ACTIVITY: Transcribe the rest of the listing below, starting with the line that contains "Task: Click the English" and ending with the last line, exactly as written.

DATA SHOWN:
▬▬▬▬▬▬▬▬▬▬

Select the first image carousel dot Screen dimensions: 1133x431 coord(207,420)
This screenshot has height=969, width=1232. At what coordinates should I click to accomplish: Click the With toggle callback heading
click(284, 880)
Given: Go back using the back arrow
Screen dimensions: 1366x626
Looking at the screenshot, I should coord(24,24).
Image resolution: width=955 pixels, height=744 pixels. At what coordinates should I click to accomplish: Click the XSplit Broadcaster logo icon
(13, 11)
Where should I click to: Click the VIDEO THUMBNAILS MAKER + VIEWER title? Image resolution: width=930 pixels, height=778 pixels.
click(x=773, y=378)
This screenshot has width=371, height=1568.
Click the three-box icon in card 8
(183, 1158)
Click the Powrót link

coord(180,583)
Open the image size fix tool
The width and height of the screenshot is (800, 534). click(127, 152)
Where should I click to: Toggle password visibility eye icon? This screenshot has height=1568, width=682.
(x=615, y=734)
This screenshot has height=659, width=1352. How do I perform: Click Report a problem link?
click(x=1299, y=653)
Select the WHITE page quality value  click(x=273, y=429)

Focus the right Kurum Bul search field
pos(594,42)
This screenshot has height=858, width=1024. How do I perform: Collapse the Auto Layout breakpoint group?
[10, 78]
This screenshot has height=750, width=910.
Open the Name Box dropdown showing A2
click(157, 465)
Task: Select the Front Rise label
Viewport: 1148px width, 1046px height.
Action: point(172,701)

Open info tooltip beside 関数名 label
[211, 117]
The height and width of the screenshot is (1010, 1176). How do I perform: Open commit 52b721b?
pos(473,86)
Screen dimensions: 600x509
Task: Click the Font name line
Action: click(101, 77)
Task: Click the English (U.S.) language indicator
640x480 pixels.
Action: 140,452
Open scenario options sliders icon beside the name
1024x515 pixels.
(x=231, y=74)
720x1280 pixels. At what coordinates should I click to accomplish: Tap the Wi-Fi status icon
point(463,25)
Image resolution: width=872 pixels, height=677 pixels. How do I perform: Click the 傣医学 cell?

▬▬▬▬▬▬▬▬▬▬

RESPONSE TO THIS EXERCISE:
Task: Click the English (U.S.) language indicator
640x480 pixels.
Action: 140,452
Open scenario options sliders icon beside the name
1024x515 pixels.
(x=231, y=74)
720x1280 pixels. At what coordinates should I click to accomplish: Tap the Wi-Fi status icon
point(463,25)
Image resolution: width=872 pixels, height=677 pixels. How do I perform: Click the 傣医学 cell?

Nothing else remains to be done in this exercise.